Then, other programmes in various federal agencies were revealed – the last one to be outed being the Internal Revenue Service. 13 federal agencies are now known to use the devices, and many local law enforcement agencies are known to be using them as well.

Stingrays, as they are commonly referred to after a popular model, are cell-site simulators. Mobile devices, always seeking the strongest possible data connection, normally connect to the nearest available tower. Stingrays pose as such towers in order to pinpoint the location of specific targets after they connect to them, and to collect sensitive data about the cell-phone users. In the process, all devices and users in the area are exposed to the attack as well.

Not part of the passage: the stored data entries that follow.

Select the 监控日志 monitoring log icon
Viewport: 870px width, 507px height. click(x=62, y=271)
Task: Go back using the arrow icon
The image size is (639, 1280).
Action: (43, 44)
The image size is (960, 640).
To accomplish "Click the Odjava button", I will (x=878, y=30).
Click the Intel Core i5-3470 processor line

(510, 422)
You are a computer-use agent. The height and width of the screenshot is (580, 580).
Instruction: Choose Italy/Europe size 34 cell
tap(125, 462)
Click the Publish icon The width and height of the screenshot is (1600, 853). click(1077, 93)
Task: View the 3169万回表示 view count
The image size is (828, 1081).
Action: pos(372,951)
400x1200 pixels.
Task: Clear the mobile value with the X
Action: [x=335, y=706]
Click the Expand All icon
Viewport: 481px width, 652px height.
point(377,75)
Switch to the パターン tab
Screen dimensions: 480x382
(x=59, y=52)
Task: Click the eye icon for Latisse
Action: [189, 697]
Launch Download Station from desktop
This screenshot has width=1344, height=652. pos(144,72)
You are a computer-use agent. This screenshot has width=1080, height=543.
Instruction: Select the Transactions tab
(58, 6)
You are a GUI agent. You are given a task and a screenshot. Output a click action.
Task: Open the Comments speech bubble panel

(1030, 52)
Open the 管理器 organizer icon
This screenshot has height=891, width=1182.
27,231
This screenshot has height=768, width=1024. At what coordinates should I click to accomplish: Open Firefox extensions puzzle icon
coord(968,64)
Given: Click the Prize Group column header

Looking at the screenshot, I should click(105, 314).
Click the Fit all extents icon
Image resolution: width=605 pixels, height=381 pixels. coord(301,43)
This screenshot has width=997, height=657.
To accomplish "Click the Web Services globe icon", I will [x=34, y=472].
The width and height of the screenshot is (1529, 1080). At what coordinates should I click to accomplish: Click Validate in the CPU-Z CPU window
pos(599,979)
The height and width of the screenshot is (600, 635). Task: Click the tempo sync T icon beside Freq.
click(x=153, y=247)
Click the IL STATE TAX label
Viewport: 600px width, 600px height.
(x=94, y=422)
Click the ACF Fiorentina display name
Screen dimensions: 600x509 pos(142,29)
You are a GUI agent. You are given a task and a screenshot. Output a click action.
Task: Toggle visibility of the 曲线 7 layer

Following the revelations, the Justice Department, as well as the Department of Homeland Security, have published internal guideline and procedures their agents must follow when using the devices. These guidelines include limits on retention of incidental collected data, and establish that agents must obtain warrants before deploying Stingrays.

These guidelines, however, apply only to those agencies. House Oversight Committee Chairman Jason Chaffetz, along with a bipartisan group of lawmakers, now want to regulate the use of the devices with a new bill: The Stingray Privacy Act. The bill would extend the DoJ’s and DHS’s usage policies to all Stingray users, down to the state and local levels.

While this development is welcomed by privacy advocates, use of similar devices by unlawful parties still leaves unsuspecting citizens at risk. Due to the architecture of current cell-phone technology a solution seems to be unfeasible at this stage, leaving us all exposed.